Mining companies untouched by tsunamisPublished by MAC on 2004-12-29
Mining companies untouched by tsunamis
Paul Garvey, Miningnews.net
Wednesday, December 29, 2004
Australian resource companies appear to have escaped the worst of the devastating effects of the tsunamis that have claimed the lives of more than 60,000 people in southern Asia.
Tsunamis hit Sri Lanka, India, Indonesia and southern Thailand on Sunday in the wake of a massive underwater earthquake off Indonesia registering 8.9 on the Richter scale.
Kingsgate Consolidated's Chatree gold mine in central Thailand was unaffected by the disaster, according to Chatree general manager Phil MacIntyre.
MacIntyre told Miningnews.net that while staff at the mine "were in a state of shock", none of the employee's workforce were in the country's south at the time of the disaster. He said he did not believe the provision of supplies to the operation would be hindered by crisis.
The Aceh province, on the north-eastern tip of the island of Sumatra, was the worst-affected region in Indonesia.
Herald Resources' Dairi lead-zinc project in Northern Sumatra was unaffected by the disaster said managing director Michael Wright.
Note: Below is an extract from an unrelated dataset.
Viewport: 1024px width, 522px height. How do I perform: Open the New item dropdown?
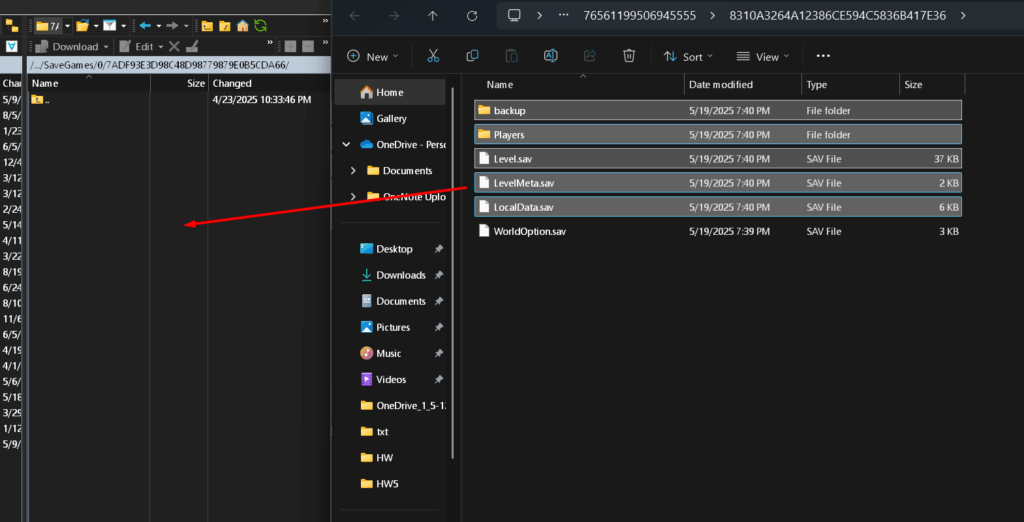tap(372, 57)
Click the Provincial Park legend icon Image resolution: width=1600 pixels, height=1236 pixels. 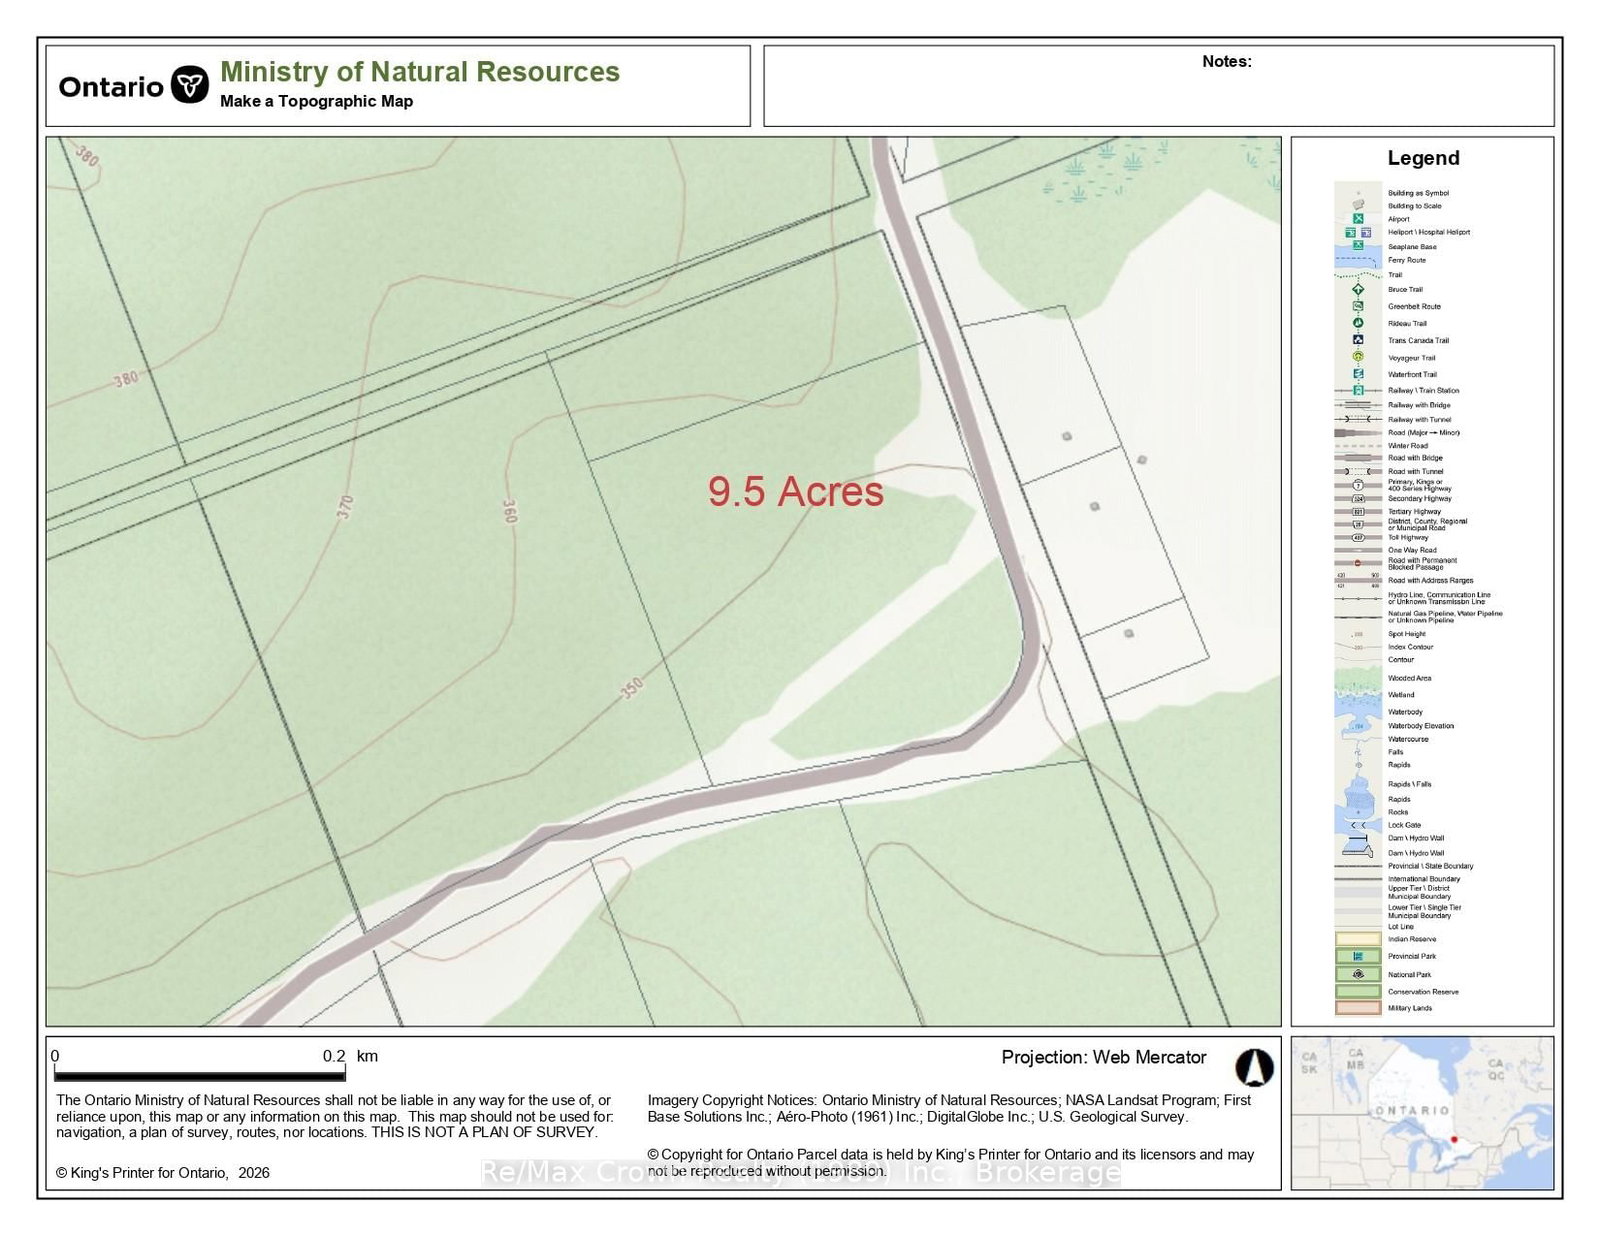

Newmont Mining Corporation, which has operations at Batu Hijau and Minahasa in Indonesia's east, said in a statement it would donate 5 million rupia to the nation's relief efforts.
Ian Price, managing director of Melbourne based Indonesian explorer Austindo Resources, said the tsunamis had had "absolutely no impact" on his company's Cibaliung exploration project in Indonesia.
According to The Hindustan Times, the disaster has triggered an unusual response by the residents of a fishing hamlet in the Indian district of Kollam, who have blamed two local mining companies for the disaster.
Reports indicate the villagers are planning protests against Indian Rare Earths and Kerala Minerals and Metals Ltd, both of which actively mine mineral sands in the area. Close to 2,000 homes were flattened and at least 125 people killed in the village by the tsunami.